Red Cross to Lay Off One-Third of Its Staff

By Elizabeth Schwinn

Washington

The American Red Cross said today that it plans to lay off about 1,000 workers here — roughly a third of its national headquarters staff — at the beginning of March.

The layoffs — part of an administrative restructuring of the national headquarters — are expected to reach into nearly every part of the organization, said Carrie Martin, a Red Cross spokeswoman. “Every department here is being restructured, as far as how we’re going to be doing business,” she said.

The sole exception are employees at the organization’s biomedical facility in Northern Virginia, who will be exempt from the layoffs, Ms. Martin said. Instead, the biomedical section will be asked to find other ways to reduce costs.

In 2003, the Red Cross cut a total of 310 positions from the biomedical section in an effort to reduce its expenses and streamline the section.

Employees will not be officially notified of specific cuts until the Red Cross board approves the planned reduction at the end of this month, Ms. Martin said.

The board and the Red Cross leadership decided that reductions were necessary last November, after they determined that the organization’s revenues were $209-million short of its annual budget of about $3.45-billion.

Many observers inside and outside the Red Cross have attributed its latest budgetary problems to the organization’s fund-raising approach, which emphasizes disaster fund raising and does not focus on building on donations throughout the year. The organization has been without a lead development officer since the departure last month of its acting chief fund raiser, Kathleen E. Loehr.

Ms. Martin said the current deficit was not due to inadequate fund raising, but rather to an unsustainable expansion. In recent years the Red Cross sought to expand its programs and services but has not been able to find revenue to continue to support the new programs, she said.

Comments

  1. Since its inception and federal chartering in the early 1900’s the ARC has combined professional staff and volunteers to provide social services to a a country that refuses to take the day to day emergncy and disaster needs of its people seriously. Whether a tragedy such as a house being burned down, military emergency leave assistance, training from water-safety to CPR, or major disasters the ARC has always been there. Even when run on a reimusburseable basis that is still entirely inadequate. The ARC has never been adequately funded for preparedness activities. Exactly the reverse of the old saw “Millions for defense but not a cent for tribute.” Here preparedness is always the step-child. Interestingly, neither have federal civil agencies such as FEMA received adequate preparedness funding. Instead, the military and DOD is allowed to pretend that it knows all in these humanitarian emergencies when it does not, but is simply better funded and staffed. It is then allowed to pose as the savior when its huge waste, fraud, and abuse has starved the federal civil agencies and the ARC. Why should the oldest and richest democracy have to rely on its military as a first or last resort in domestic humanitarian disasters. That is a step towards a militaristic society and worse. The ARC should be funded adquately fo preparedness and other programs and let’s stop pretending that donations from the public can adequately fund these necessary social services.
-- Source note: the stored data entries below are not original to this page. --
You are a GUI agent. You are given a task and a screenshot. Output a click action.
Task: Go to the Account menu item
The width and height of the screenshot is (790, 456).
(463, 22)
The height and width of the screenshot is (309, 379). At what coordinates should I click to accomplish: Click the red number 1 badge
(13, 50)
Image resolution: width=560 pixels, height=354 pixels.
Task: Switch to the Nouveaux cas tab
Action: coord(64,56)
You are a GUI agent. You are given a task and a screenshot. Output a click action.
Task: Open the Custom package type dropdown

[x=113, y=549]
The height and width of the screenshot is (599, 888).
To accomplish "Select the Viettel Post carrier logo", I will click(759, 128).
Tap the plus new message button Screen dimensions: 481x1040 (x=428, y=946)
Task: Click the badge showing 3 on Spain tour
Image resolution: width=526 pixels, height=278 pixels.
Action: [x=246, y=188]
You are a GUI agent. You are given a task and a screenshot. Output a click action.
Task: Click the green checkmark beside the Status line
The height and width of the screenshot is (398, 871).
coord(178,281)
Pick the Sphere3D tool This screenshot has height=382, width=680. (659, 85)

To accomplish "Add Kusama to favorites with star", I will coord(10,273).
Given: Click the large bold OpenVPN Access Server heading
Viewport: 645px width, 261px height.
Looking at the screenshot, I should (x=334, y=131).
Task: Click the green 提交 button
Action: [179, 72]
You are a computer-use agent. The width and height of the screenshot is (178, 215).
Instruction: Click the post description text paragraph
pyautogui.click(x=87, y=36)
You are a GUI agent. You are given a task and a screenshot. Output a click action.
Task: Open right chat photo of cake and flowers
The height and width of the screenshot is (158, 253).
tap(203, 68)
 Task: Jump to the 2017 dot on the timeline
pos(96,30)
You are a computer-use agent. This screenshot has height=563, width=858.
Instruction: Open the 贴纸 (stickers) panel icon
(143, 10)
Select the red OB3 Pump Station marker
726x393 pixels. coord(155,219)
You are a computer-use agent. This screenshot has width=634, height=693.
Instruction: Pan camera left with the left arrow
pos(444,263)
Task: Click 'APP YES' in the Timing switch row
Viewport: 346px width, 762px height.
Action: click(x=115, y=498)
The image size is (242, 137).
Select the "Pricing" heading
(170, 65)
If Congress would revise the Stafford Act to prevent funding of relief for State and local negligence in land use and zoning decisions,and terminate unwise USACOE projects, there would be plenty of resources for real disasters and family emergencies. These cutbacks will come back to haunt not just the ARC but American families. The domestic preparedness of the U.S.A. is damaged by these cutbacks. The extent will only be known in the expected events that will make Katrina look like child’s play. Bill Gate’s and Warrent Buffet should have learned long ago that charity starts at home.